We shall not cease from exploration

And the end of all our exploring

Will be to arrive where we started

And know the place for the first time.

—T. S. Eliot, Little Gidding

Historian’s Note

Harbinger begins in early 2263, shortly before the promotion of James T. Kirk to captain of the Enterprise, and concludes in 2265, between the events of “Where No Man Has Gone Before” and “The Corbomite Maneuver.”

2263

Prologue

Commodore Matt Decker wasn’t entirely certain what to call the swath of fuzz that currently adorned the lower half of his face. It was too long to be stubble, but far too sparse to be a beard. Scratching it gently during the turbolift ride to the bridge, he found the description he was looking for: It was scruff.

Well, that won’t do, he decided. In his opinion, the commanding officer of a starship could be clean-shaven, bearded, or even a bit prickly from time to time. Scruffy, however, was not an option. Unless it’s an intermediate stage on the way to a beard, he mused. That would be all right. Every few months he toyed with the idea of growing a beard. Then he’d note yet another subtle increase in the number of gray follicles populating his chin, and once again the dense bramble of hair would be shorn away until the next piquing of his curiosity.

The hum of the turbolift crested and fell quiet; then the doors swished open. A cascade of gentle synthetic chirps filled the bridge of the U.S.S. Constellation. As the burly commodore’s first step hit the deck, his deceptively fragile-looking first officer, Commander Hiromi Takeshewada, rose from the center seat and greeted him with a single, graceful nod. He gave her a curt half-nod in return as he strode quickly past the gamma-shift communications officer, whose name once again eluded him, despite his repeated attempts to commit it to memory.

At the science station, Lieutenant Guillermo Masada—whose own neatly trimmed beard Decker struggled not to envy—peered into the sensor hood, which cast a pale blue glow across his brow. The science officer’s short ponytail didn’t violate any regulations, but it drew a sharp contrast between Masada and the vast majority of Starfleet’s close-cropped male officers. Though Decker rarely said so, he often found Starfleet’s lockstep mind-set more than a little stultifying.

Takeshewada joined Decker in flanking Masada, who looked up from his sensor readings with an apprehensive side-to-side glance at his superior officers.

“Report,” Decker said, cutting straight to business.

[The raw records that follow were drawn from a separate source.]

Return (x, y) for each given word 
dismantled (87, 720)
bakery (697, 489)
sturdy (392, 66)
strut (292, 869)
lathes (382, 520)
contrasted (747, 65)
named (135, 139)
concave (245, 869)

Masada reached behind his ear as if to scratch, then gave an almost absentminded tug on his ponytail as he straightened and pivoted toward Decker. “We were running a routine gene-sequence scan on the biosamples from Ravanar IV,” he said. “Most were nothing to write home about.” He gestured for Takeshewada to look at the sensor data for herself. “Then we found this.”

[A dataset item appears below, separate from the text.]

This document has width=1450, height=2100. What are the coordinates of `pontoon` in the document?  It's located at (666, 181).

Decker tried to be patient, but at times like this it was hard. “Guillermo, please don’t keep me in suspense.”

“Sorry, sir. It’s a gene sequence unlike anything we’ve ever seen before. My best guess would be that it has several million chemical base pairs, and it’s more complex than simple G-A-T-C. It has molecules we’re still trying to identify.”

Takeshewada lifted her gaze from the blue-gray sensor hood. Her already fair complexion looked paler than normal. “That’s incredible,” she said.

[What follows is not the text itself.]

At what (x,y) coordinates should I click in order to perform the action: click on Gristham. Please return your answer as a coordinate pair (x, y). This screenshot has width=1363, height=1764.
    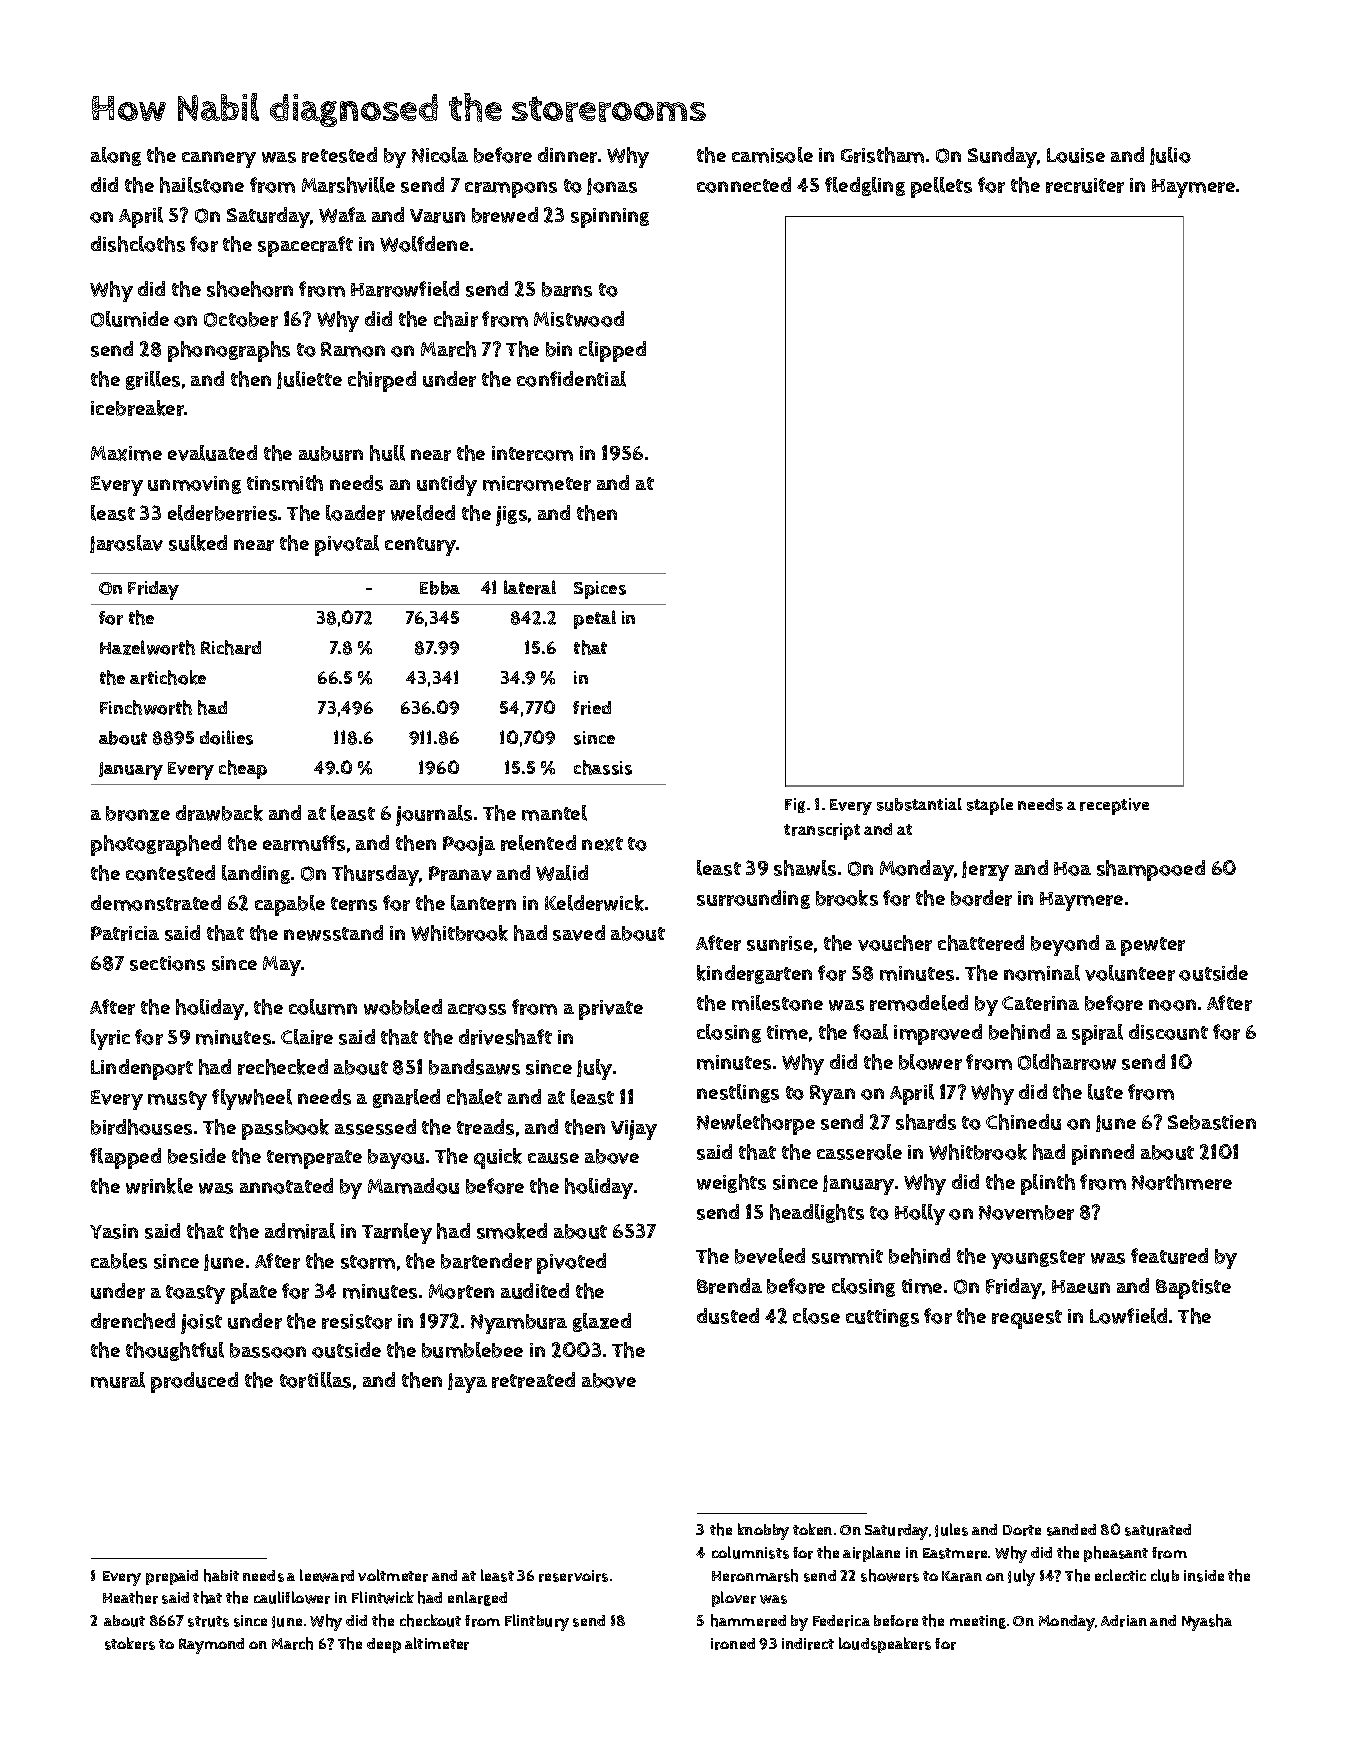
    Looking at the image, I should click on (882, 155).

Folding his arms across his chest, Decker said to Masada, “Where did it come from? Some kind of über-life-form?”

“Hardly,” the science officer said. “From a simple mold.”

“Simple?” Decker shook his head, as much in disbelief as in sheer wonderment at the never-ending tricks the universe had up its proverbial sleeve. “That’s a lot of DNA for something I’d scrape off my breakfast. Speaking of which—” He turned toward his yeoman, who happened to be walking past. “Lawford, get me some coffee, will you?”

“Lawford transferred to the Yorktown two weeks ago, sir,” the yeoman said. “I’m Guthrie.”

Decker squinted in disapproval. “And that has precisely what to do with my coffee?”

“Nothing, sir.”

The commodore pointed the yeoman toward the food slot. “Milk, no sugar.”

“I know, sir.”

“Thanks, Lawford.”

“Guthrie, sir.”

“Whatever.” Decker turned back toward the science station while the yeoman plodded away, muttering quietly. Returning his attention to Masada, Decker said, “Why would mold need that much genetic information?”